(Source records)
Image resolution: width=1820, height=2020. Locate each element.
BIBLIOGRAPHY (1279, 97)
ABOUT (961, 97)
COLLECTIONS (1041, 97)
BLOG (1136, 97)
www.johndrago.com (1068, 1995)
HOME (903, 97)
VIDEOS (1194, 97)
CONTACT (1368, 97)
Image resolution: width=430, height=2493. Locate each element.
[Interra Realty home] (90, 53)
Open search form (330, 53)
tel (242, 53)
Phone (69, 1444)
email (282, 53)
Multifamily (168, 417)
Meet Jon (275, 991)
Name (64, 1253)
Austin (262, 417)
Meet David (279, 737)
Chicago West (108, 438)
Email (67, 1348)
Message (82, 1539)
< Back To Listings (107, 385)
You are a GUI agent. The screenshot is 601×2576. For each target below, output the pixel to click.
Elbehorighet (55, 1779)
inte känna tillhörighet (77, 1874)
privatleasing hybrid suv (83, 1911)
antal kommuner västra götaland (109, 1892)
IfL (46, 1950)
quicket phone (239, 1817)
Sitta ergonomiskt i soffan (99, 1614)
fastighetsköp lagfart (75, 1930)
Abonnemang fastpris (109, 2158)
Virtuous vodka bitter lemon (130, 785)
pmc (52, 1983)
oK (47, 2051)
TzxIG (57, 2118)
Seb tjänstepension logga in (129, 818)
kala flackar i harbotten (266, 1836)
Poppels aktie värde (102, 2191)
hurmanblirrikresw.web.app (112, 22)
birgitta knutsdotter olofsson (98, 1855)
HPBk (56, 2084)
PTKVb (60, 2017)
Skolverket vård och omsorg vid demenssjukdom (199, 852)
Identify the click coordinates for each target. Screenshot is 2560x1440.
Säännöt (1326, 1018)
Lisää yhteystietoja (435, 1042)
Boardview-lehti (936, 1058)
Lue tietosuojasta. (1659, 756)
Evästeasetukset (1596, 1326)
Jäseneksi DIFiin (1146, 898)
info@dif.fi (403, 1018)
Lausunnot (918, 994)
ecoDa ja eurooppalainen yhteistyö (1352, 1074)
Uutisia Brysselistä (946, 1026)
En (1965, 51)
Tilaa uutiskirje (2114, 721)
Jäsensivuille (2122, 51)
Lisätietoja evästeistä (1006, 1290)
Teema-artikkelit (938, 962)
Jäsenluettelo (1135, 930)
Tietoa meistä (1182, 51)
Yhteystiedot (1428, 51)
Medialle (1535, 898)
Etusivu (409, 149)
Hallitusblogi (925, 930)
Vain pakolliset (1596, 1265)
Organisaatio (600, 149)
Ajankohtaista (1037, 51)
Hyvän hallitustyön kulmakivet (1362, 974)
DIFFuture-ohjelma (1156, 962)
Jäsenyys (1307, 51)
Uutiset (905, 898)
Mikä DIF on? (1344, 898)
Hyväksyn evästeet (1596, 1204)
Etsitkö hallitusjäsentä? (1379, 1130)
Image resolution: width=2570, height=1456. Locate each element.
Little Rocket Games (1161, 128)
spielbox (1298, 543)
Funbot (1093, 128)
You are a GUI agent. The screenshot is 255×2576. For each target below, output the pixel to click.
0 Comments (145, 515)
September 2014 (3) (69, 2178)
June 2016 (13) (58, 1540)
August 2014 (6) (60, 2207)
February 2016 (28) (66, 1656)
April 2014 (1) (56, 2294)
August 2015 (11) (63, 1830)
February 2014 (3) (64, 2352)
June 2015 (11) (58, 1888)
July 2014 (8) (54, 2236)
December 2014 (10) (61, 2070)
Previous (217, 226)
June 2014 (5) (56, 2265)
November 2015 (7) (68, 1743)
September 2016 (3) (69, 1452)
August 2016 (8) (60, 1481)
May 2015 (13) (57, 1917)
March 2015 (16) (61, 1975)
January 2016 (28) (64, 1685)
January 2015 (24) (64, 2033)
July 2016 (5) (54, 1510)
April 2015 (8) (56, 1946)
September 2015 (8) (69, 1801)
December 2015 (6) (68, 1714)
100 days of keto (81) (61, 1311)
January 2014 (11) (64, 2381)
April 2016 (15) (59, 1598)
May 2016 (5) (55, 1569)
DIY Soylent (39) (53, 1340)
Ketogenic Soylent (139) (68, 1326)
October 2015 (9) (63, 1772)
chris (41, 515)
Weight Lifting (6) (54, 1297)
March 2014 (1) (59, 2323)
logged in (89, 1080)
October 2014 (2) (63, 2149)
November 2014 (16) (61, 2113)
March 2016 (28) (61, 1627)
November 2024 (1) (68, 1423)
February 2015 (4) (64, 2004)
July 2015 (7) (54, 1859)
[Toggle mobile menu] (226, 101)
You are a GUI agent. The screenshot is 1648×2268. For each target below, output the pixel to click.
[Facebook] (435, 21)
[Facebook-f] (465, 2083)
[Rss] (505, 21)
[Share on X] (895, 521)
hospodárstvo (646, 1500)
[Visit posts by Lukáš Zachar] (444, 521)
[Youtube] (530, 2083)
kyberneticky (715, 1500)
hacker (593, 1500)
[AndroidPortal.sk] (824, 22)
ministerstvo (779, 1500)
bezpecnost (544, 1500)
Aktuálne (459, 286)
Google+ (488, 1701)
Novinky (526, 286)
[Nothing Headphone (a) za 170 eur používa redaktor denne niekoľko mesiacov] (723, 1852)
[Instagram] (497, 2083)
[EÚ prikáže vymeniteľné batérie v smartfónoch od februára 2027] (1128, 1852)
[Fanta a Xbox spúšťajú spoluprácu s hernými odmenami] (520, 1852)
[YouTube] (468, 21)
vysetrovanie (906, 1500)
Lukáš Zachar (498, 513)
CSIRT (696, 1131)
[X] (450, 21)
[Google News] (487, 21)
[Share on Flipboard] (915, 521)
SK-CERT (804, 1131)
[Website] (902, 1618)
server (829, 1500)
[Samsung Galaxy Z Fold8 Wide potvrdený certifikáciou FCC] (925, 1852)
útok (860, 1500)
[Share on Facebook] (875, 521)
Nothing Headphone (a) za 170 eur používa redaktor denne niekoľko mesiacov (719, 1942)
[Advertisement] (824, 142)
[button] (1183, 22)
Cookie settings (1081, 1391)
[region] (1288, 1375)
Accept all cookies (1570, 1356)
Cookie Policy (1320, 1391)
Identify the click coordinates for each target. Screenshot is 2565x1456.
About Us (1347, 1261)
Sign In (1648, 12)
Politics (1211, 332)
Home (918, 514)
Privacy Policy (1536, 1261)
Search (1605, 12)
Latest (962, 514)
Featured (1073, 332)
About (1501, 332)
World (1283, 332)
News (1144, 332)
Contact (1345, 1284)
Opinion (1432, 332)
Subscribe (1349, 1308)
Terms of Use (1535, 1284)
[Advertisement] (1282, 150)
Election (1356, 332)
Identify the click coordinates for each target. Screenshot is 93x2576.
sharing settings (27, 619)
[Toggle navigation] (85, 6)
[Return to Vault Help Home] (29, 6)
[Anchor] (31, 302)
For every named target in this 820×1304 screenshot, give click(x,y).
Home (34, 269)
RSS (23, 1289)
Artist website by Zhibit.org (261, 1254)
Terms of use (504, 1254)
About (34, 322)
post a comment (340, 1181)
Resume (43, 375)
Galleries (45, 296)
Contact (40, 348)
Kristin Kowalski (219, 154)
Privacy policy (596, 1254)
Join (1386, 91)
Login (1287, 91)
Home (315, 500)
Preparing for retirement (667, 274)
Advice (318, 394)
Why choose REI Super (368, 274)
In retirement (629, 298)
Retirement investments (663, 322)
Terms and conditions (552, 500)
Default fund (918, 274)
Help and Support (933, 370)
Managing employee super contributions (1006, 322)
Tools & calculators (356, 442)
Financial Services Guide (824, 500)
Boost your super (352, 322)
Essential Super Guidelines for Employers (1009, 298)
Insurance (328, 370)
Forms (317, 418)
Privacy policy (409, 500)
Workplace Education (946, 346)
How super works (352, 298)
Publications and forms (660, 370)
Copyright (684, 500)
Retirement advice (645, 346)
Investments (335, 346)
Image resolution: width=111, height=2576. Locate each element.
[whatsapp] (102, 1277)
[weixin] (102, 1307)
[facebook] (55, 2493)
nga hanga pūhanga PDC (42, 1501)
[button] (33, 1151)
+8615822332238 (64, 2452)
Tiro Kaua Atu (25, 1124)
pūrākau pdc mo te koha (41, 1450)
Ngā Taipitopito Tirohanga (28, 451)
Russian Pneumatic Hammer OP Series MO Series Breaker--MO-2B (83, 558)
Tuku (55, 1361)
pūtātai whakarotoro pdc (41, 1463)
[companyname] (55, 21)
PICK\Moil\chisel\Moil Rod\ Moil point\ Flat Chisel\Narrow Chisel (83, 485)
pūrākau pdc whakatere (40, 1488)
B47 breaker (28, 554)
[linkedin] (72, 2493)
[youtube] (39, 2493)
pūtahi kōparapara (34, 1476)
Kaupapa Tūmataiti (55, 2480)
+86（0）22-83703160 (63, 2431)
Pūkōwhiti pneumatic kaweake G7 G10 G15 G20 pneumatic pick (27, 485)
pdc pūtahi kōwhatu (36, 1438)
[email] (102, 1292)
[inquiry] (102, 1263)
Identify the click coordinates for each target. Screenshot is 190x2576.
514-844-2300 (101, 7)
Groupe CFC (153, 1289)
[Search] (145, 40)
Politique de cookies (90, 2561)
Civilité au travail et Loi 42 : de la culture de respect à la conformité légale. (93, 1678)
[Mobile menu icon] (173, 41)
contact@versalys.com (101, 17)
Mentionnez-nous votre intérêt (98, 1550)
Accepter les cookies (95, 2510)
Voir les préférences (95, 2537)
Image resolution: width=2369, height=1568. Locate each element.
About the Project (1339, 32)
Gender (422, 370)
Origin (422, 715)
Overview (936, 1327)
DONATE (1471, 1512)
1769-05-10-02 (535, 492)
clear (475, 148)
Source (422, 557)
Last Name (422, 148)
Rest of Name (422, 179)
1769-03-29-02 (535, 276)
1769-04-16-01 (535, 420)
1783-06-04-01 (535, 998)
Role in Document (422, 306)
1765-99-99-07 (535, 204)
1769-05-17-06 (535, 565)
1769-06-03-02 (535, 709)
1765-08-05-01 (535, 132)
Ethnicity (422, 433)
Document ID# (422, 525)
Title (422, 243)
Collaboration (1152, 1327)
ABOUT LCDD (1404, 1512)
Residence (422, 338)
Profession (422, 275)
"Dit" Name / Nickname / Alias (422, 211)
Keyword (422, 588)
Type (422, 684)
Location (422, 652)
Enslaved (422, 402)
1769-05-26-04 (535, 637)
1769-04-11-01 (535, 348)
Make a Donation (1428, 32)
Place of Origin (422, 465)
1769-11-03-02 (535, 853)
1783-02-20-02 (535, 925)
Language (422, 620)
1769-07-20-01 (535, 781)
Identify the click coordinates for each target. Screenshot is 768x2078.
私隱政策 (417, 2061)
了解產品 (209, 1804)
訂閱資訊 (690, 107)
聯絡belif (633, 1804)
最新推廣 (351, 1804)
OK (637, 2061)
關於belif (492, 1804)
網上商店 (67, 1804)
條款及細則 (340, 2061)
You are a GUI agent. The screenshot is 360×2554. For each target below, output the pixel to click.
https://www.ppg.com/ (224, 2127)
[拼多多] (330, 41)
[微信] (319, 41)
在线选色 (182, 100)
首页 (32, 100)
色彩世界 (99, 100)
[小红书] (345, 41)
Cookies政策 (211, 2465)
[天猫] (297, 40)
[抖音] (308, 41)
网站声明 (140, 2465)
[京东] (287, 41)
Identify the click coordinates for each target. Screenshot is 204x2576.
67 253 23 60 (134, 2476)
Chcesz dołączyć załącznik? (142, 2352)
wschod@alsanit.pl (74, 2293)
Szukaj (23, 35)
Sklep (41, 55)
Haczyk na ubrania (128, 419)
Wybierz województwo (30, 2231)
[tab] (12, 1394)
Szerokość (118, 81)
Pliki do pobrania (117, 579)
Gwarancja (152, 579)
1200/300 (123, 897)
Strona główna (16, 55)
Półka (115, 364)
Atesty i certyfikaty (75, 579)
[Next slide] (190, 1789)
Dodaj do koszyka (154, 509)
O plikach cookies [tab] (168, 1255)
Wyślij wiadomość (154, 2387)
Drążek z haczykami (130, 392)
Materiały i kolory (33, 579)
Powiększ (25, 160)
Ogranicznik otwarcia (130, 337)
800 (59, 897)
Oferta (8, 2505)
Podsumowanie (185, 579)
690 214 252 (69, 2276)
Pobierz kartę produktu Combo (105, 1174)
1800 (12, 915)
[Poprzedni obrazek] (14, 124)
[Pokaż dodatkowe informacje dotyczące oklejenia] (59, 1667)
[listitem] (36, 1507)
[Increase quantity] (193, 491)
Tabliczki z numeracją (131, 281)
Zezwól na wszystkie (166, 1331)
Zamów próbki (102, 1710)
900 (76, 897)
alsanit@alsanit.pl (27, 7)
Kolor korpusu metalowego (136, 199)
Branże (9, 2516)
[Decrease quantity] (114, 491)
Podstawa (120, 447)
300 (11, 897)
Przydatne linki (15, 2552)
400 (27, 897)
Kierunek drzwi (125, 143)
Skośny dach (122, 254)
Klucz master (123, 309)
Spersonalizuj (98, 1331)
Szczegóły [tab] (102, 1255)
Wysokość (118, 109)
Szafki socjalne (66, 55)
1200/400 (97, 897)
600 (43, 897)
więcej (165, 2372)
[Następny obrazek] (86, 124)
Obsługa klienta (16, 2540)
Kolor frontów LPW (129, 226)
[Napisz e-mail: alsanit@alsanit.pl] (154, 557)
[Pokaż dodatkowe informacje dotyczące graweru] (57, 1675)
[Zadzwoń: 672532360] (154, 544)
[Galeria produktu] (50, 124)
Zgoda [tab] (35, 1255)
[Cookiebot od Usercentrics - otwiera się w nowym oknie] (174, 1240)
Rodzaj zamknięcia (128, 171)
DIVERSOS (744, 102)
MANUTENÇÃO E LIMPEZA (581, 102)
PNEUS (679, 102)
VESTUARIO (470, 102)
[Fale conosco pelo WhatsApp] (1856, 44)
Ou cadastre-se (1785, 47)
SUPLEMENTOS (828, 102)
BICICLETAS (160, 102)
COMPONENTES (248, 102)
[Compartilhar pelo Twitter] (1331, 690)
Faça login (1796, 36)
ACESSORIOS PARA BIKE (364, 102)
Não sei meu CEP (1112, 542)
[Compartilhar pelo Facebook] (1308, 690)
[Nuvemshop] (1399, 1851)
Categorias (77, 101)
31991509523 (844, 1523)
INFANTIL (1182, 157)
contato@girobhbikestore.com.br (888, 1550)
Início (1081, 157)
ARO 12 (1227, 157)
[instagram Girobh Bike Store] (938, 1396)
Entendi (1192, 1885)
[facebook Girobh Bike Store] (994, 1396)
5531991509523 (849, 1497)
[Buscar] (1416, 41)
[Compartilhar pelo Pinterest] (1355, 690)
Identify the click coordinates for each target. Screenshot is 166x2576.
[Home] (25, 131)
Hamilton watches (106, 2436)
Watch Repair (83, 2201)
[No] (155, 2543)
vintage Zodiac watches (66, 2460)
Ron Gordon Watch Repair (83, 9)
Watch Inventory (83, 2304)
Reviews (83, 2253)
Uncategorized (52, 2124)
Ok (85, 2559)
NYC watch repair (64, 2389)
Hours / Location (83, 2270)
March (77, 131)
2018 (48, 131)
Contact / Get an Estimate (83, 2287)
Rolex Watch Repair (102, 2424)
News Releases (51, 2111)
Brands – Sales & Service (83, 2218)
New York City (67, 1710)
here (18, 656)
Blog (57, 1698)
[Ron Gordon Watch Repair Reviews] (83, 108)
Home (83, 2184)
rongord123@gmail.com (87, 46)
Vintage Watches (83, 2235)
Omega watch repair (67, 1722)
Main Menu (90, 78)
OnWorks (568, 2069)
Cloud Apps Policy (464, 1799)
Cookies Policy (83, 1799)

- **ACTION ITEM**
Given the records above, reproduce precisely and only the lines between the line holding "HPBk (56, 2084)" and the line holding "Jäsensivuille (2122, 51)", inclusive.

- **WRITTEN RESPONSE**
HPBk (56, 2084)
PTKVb (60, 2017)
Skolverket vård och omsorg vid demenssjukdom (199, 852)
Identify the click coordinates for each target. Screenshot is 2560x1440.
Säännöt (1326, 1018)
Lisää yhteystietoja (435, 1042)
Boardview-lehti (936, 1058)
Lue tietosuojasta. (1659, 756)
Evästeasetukset (1596, 1326)
Jäseneksi DIFiin (1146, 898)
info@dif.fi (403, 1018)
Lausunnot (918, 994)
ecoDa ja eurooppalainen yhteistyö (1352, 1074)
Uutisia Brysselistä (946, 1026)
En (1965, 51)
Tilaa uutiskirje (2114, 721)
Jäsensivuille (2122, 51)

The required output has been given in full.